Edgar Arceneaux (b. 1972, Los Angeles) works in the fields of drawing, sculpture, installation, performance, and video; often exploring connections between historical events and present-day truths. Arceneaux has had solo exhibitions at such institutions as The Kitchen, Studio Museum Harlem, New York; the Vera List Center at MIT in Cambridge, Mass; Hammer Museum, Los Angeles; The Studio Museum in Harlem and Museum fur Gegenwartskunst in Basel, Switzerland; San Francisco Museum of Modern Art; San Francisco; Museum of Contemporary Art, Linz, Austria.

His work has also been presented at the Museum of Modern Art, New York; Astrup Fearnley Museum of Art, Oslo; San Diego Museum of Contemporary Art; Bronx Museum, New York; Museum of Contemporary Art, Los Angeles; Performa 15, New York; Whitney Museum, New York, and MIT List Visual Arts Center, Cambridge, Massachusetts, among other venues.

The artist’s work resides in such collections as the Whitney Museum, New York; Museum of Modern Art, New York; Hammer Museum, Los Angeles; Ludwig Museum, Cologne; Walker Art Center, Minneapolis; Orange County Museum of Art, and Los Angeles County Museum of Art.
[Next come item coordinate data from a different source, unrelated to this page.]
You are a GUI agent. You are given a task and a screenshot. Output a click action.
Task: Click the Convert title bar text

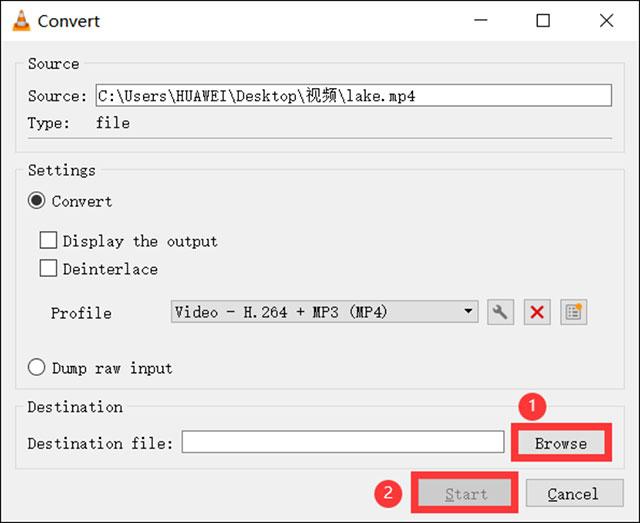(x=69, y=21)
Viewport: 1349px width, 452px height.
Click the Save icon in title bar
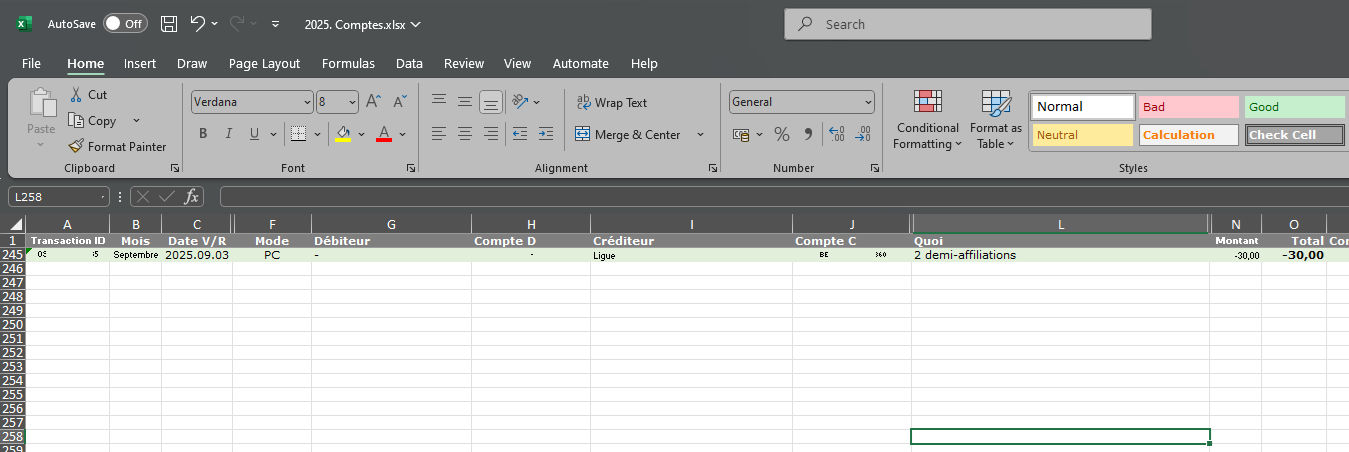[169, 24]
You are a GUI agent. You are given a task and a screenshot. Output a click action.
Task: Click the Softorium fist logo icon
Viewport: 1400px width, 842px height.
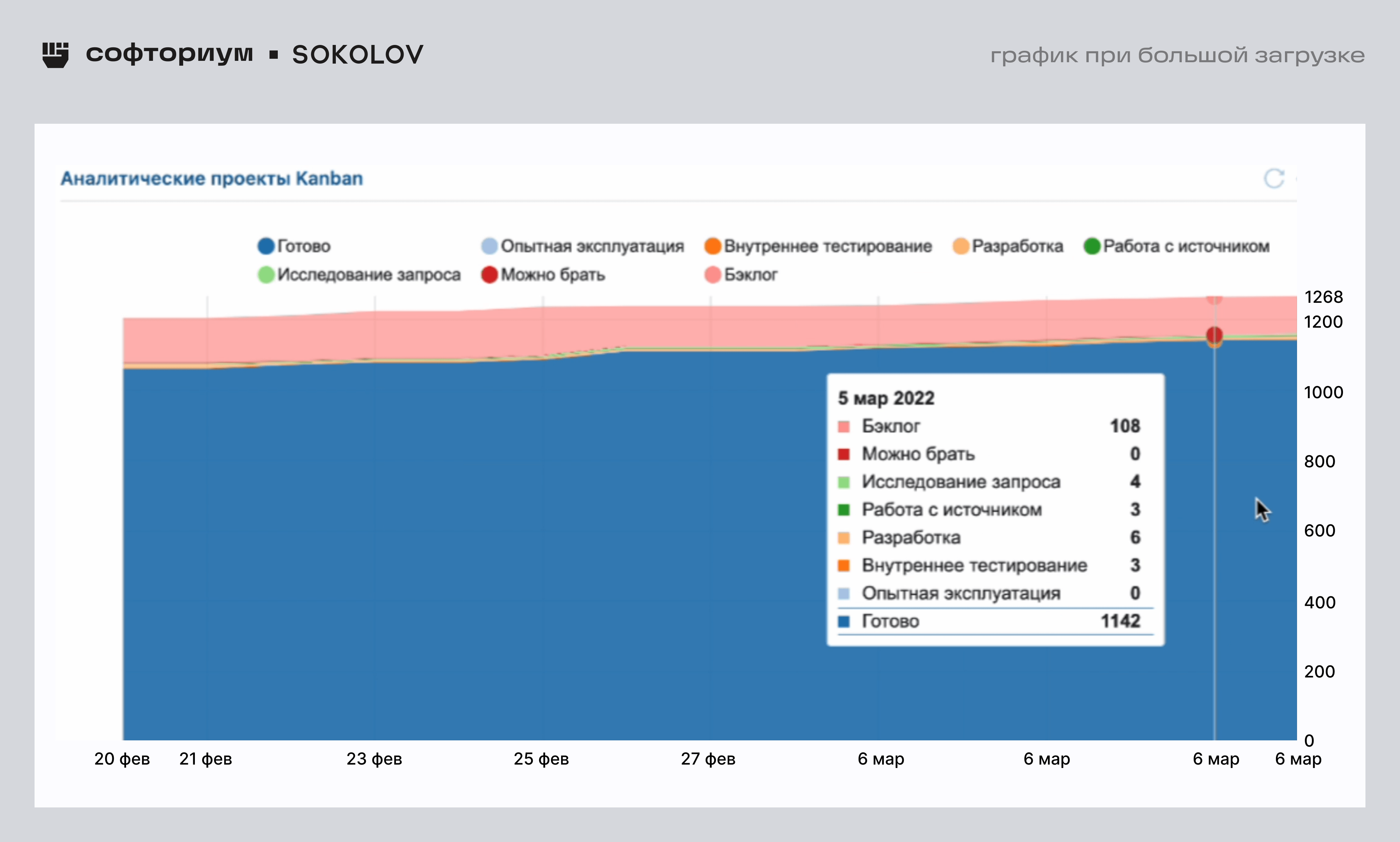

Arceneaux attended the California Institute of the Arts (MFA, 2001), Fachhochschule Aachen (2000), the Skowhegan School of Painting and Sculpture (1999), and Art Center College of Design (BFA, 1996). Arceneaux’s new play Boney Manilli will premiere in the US in 2022 at the Center for the Art of Performance at UCLA. Arceneaux received the prestigious Mike Kelley Foundation Award in 2019 and the COLA Individual Artist Fellowship in 2020. He serves on the Board of Directors at Creative Capital and is an Associate Professor of Art at the Roski School of Art and Design, USC.